_Texto fornecido_.
----------

A violência no Capitólio foi documentada – muito, muito documentada. Era o dia da certificação dos votos que finalmente viriam a confirmar Joe Biden como Presidente dos Estados Unidos, o dia em que Donald Trump, a tentar lidar com a derrota, convocou um comício para falar do que chamou “a grande mentira”, ou seja, a fraude eleitoral que ele culpa por essa derrota.
Não faltavam repórteres, e eles não eram os únicos munidos de todo o tipo de material capaz de captar som, imagens, vídeo; também os apoiantes de Trump estiveram sempre a transmitir, ao minuto e em direto, nas redes sociais, tudo o que se passou naquele dia. Filmaram-se a eles mesmos a cometer um crime: a invasão do mais importante edifício da democracia norte-americana, o local onde se reúnem os representantes do povo.
“Nunca iremos ceder. Nunca desistiremos e nunca recuaremos. Jamais nos iremos render”
Donald Trump, pouco depois de ter perdido a eleição mas ainda a exercer o cargo de Presidente
Mesmo antes de chegarem ao Capitólio, já havia matéria para análise criminal porque o plano do ataque ao Capitólio foi planeado, apesar de ter toda a aparência de espontaneidade. Mais de 23 milhões de norte-americanos viram tudo em direto, o evento foi o mais visto de sempre nos 40 anos de história da CNN, com uma média de 5.2 milhões de espectadores durante o dia. Muitos mais milhões seguiram emissões online, ou “streaming” em várias plataformas.
Como é que a invasão foi planeada?
Há analistas que veem as raízes desta invasão na própria eleição de Donald Trump e na progressiva radicalização do discurso político que ele passou a exercer e a permitir mas mesmo quem não vai tão longe não tem dúvidas que, desde que a teoria da “fraude imensa” começou a circular, mais ou menos em abril de 2020, o risco tornou-se bastante palpável.
Ali Alexander, um ativista de extrema direita e mestre das teorias da conspiração, publicou um vídeo no YouTube no dia 25 de dezembro de 2020, pedindo às pessoas que fossem a Washington no dia em que o Congresso finalizaria a eleição de Joe Biden. Sob uma banda sonora de filme de heróis, o vídeo mostra uma recente declaração de Trump: “Nunca iremos ceder. Nunca desistiremos e nunca recuaremos. Jamais nos iremos render”. Depois aparece o endereço de uma página – WildProtest.com – e Alexander pede a todos que se inscrevam para uma marcha até ao Capitólio, pelas 13h do dia 6 de janeiro.

----------

_Requisitos_.
A. Responda, com base no texto sobre a invasão do Capitólio:
(i) Quantos norte-americanos viram tudo em direto?
(ii) Em que dia Ali Alexander publicou o vídeo no YouTube?
(iii) Que endereço de página aparece no vídeo?
B. Prolongue o texto sobre a invasão do Capitólio a partir do ponto em que termina.

_Informação apresentada_.

----------

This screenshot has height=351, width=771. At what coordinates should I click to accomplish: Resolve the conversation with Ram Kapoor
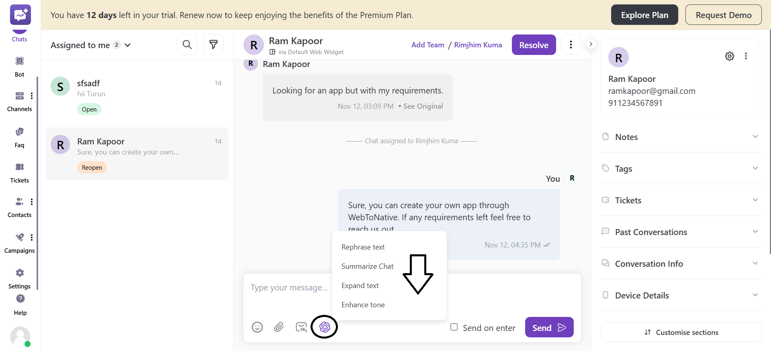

----------

_Respostas aos problemas_.
A.
(i) Mais de 23 milhões.
(ii) No dia 25 de dezembro de 2020.
(iii) WildProtest.com.

B.
Há muitos outros exemplos de que a invasão foi fruto de alguma premeditação. Apesar de várias empresas de monitorização de atividade na internet terem verificado discurso de incitação em redes sociais mais abrangentes como o Twitter ou o TikTok, os planos para a invasão de facto só foram realmente explícitos em fóruns e sites pró-Trump como o “TheDonald”, uma ramificação de uma corrente do site Reddit, entretanto banida, onde os usuários conversavam abertamente sobre as melhores formas de arrombar as portas de prédios federais ou sobre como enviar armas para a capital do país e, posteriormente, para dentro do espaço onde o comício de Trump estava marcado, no Elipse, a metros da Casa Branca. “ Invadimos o Capitólio”, respondeu um dos utilizadores a um outro que perguntava qual era o plano caso o Congresso decidisse “ignorar as provas” de fraude eleitoral (e por essa resposta foi presenteado com 500 “likes”).
Um outro participante partilhou um mapa com as ruas perto do Capitólio com a informação de quantos políticos estariam presentes e de quantos guardas seria preciso derrotar – os manifestantes previam ter de enfrentar cerca de 3500 agentes da autoridade mas, como depois de viu nas imagens do dia, esse número foi uma ficção.
Nas semanas e dias que antecederam o dia 6 de janeiro, uma série de hashtags indicava que violência poderia ocorrer no comício. Muitos utilizadores de múltiplas plataformas, usaram a palavra-chave #Jan6 próxima de outras como #wildprotest #fightback e #midnightride, de acordo com uma investigação da First Draft, uma empresa que analisa fluxos de desinformação na internet. Da mesma forma, uma outra empresa com finalidade semelhante, a Yonder, registou, nas plataformas que analisa (quase todas as redes sociais), quase 367,000 publicações com menções a “guerra civil”.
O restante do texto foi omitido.